Мерседес видела, как фон Шелинг заставил Лусеро пятиться от его могучих ударов. Ее муж избегал скрещения сабель, не парируя выпады противника, он отступал и кружился вокруг пруссака, но пространство для его маневров постепенно сужалось.
Мерседес до крови закусила губу, чтобы сдержать тревожный крик. Ее рука опустилась в карман юбки, где был спрятан «кольт» тридцать второго калибра, заблаговременно ею заряженный. Прикосновение к рукояти охладило ее вспотевшую ладонь.
«Бог меня простит, если я застрелю фон Шелинга! Я обязана спасти своего супруга… А если он не мой супруг?»
Даже в этот страшный момент сознание Мерседес не покидала жуткая мысль, что она полюбила самозванца. Два разных человека, две души, два противоположных характера не могли жить в одном телесном облике.
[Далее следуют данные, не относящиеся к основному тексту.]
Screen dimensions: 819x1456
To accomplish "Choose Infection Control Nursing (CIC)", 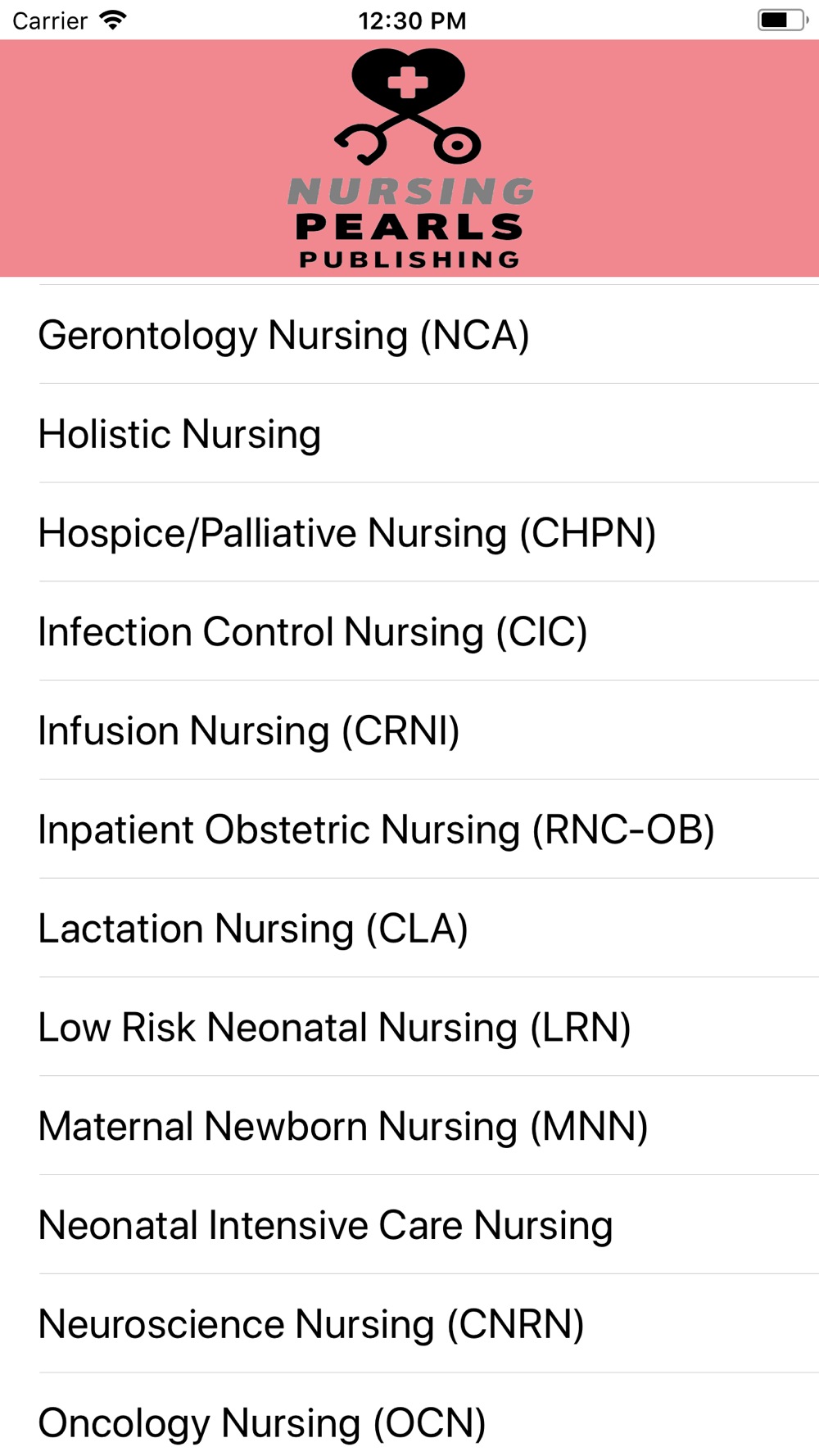I will coord(410,632).

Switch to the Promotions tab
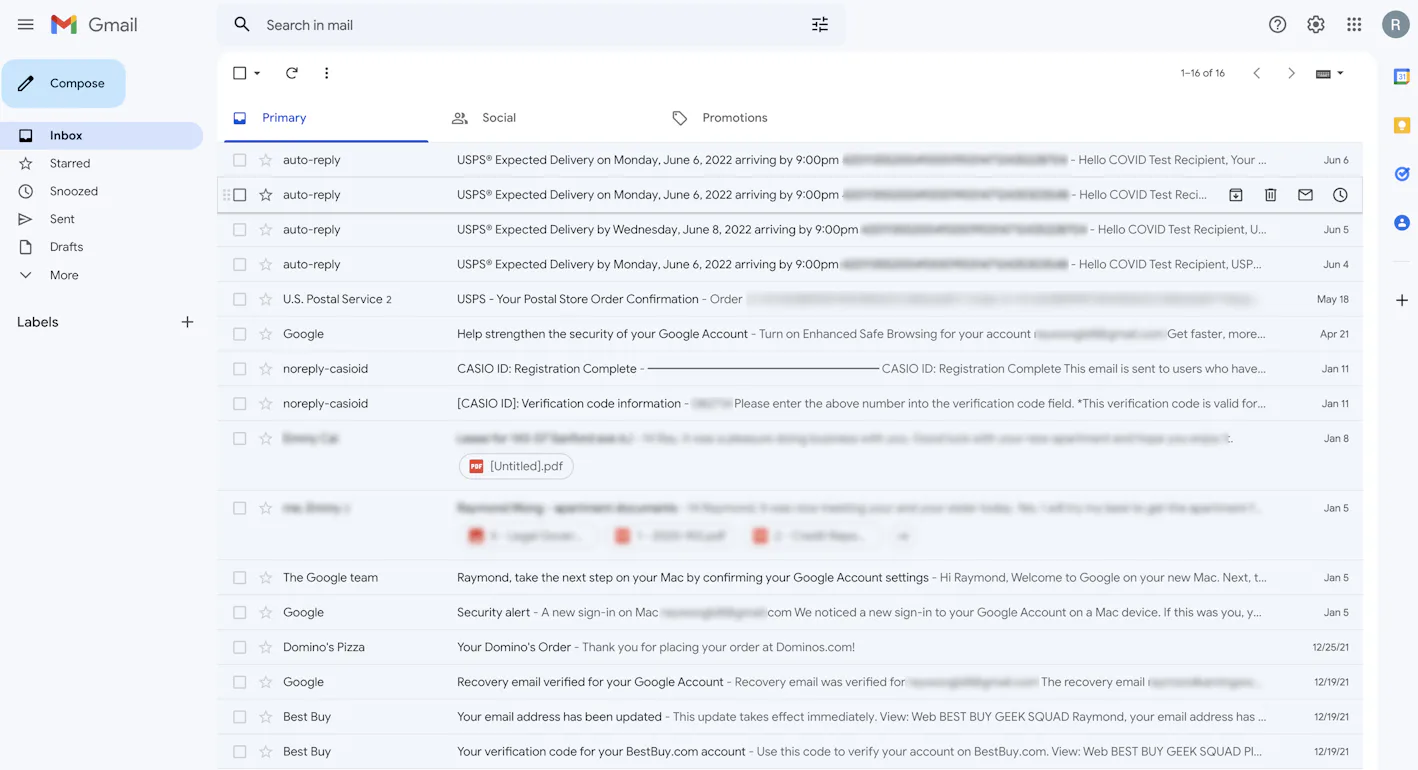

С каждым днем, с каждым своим поступком мужчина, который завоевал ее любовь, все менее походил на ее прежнего супруга.
– Арнольд использует свое превосходство в весе, – Агнес со знанием дела комментировала поединок. – Салми предсказывал это! Теперь одна надежда на то, что твой красавчик муж окажется достаточно подвижным и увертливым, чтобы измотать этого неуклюжего быка. Но, по-моему, он именно так и действует.
Николас в очередной раз избежал разящего удара фон Шелинга и мрачно усмехнулся, наблюдая, в какую слепую ярость впадает его противник, чувствуя, что поединок складывается не так, как ему хотелось.
Фортунато по-прежнему соблюдал безопасную для себя дистанцию и не тратил силы, отбивая рассекающие со свистом воздух удары вражеской сабли. Он не прибегал к рубящим ударам, зато, ловко вращая кистью руки, наносил уколы острием тяжелого оружия и мелкие порезы то тут, то там, но фон Шелинг, казалось, был невосприимчив к боли.